With Christine Killory, Professor Davids co-edited the AsBuilt series published by Princeton Architectural Press which explores interrelationships among architectural forms, materials, and technologies; three volumes have been published: AsBuilt 1: Details in Contemporary Architecture (2007), AsBuilt 2: Detail in Process (2008), and AsBuilt 3: Details Technology and Form (2012); the series was supported in part by a grant from the Graham Foundation. The City Review has qualified the books in the series as “non-nonsense books about a lot of sensational and wonderful projects that are filled with fabulous photographs and drawings and good technical commentary."
Davids has also edited and substantially contributed to Shaping Terrain: City Building in Latin America (University Press of Florida, Spring 2016). Research for the book was supported in part by a John Simon Guggenheim Memorial Foundation Fellowship and the Fulbright Specialist Program. The Journal of Latin American Geography in reviewing the book points out that the Latin American urban aesthetic in Shaping Terrain: City Building in Latin America adapted to the contours of both natural and social landscapes in the New World sets the stage for a series of well-crafted essays, each one easily standing alone as a case study of a particular architectural form in a specific urban setting. Collectively, they remind the reader of the very premise of geographical space, of site and situation, and elaborate on topographical and human imperatives influencing the landscape”. Davids has also written articles that have appeared in Studies in the History of Gardens & Designed Landscapes, The International Journal of the Constructed Environment the Journal of Urban Design, and Places Magazine among other publications.

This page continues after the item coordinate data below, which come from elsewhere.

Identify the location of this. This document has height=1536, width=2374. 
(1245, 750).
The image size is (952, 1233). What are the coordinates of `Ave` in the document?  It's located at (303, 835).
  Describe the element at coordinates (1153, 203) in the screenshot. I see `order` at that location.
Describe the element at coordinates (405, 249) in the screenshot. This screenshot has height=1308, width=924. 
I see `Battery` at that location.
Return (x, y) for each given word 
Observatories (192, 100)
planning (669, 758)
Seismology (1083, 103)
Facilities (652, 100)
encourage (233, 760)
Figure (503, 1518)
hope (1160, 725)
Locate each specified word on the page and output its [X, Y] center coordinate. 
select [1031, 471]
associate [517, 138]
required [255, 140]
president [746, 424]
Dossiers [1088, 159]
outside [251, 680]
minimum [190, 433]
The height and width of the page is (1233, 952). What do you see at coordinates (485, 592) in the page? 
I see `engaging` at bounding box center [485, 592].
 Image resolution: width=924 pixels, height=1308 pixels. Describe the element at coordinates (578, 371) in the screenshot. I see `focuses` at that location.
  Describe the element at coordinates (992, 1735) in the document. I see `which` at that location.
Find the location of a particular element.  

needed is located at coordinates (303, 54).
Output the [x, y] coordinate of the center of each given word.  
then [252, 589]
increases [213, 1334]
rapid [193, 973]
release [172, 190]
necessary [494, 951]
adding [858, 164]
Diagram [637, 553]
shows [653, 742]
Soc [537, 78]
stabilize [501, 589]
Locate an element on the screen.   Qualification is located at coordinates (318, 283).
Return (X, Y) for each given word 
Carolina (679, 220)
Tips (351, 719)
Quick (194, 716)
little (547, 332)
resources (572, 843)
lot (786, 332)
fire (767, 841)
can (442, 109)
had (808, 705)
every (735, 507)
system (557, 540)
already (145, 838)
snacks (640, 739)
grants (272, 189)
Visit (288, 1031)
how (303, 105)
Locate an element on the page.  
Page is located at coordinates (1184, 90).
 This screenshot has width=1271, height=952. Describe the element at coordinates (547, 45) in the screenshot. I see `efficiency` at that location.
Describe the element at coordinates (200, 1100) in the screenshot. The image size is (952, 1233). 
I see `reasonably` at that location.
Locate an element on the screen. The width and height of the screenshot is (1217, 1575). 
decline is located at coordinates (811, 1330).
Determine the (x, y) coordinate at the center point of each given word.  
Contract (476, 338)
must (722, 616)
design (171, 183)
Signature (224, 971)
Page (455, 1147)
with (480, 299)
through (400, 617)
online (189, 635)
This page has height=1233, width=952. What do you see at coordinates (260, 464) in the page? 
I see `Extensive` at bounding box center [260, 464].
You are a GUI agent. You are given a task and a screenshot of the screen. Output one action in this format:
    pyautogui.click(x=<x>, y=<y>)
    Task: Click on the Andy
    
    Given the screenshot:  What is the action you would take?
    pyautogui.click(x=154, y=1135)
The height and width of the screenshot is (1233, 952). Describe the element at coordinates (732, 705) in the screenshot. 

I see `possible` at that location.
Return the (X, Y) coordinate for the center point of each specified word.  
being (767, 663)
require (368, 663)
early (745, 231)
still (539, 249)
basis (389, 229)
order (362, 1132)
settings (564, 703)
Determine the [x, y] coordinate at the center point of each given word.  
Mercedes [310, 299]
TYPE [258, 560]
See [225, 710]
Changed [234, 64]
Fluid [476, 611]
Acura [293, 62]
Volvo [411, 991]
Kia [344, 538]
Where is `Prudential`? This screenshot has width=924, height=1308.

Davids was educated at the Escuela de Arquitectura y Urbanismo at the Universidad de Chile. After winning the prestigious National Arts award in Santiago for an art project, kept in the Museo de Bellas Artes collection in Santiago de Chile, Davids was awarded a fellowship by the British Council to study art and architecture at the Royal College of Art in London UK. After graduating he was invited to teach at the Royal College, UK, the Architectural Association School of Architecture, U.K, and the McIntosh School of Architecture at the Glasgow School of Art, UK. Davids has also taught at the schools of architecture at the University of Illinois at Chicago, Universidad de Chile, Universidad Católica de Chile, the Universidad Católica del Perú, University of California at San Diego, the University of Arizona, the University of New Mexico and has been an invited critic in schools around the US and the world.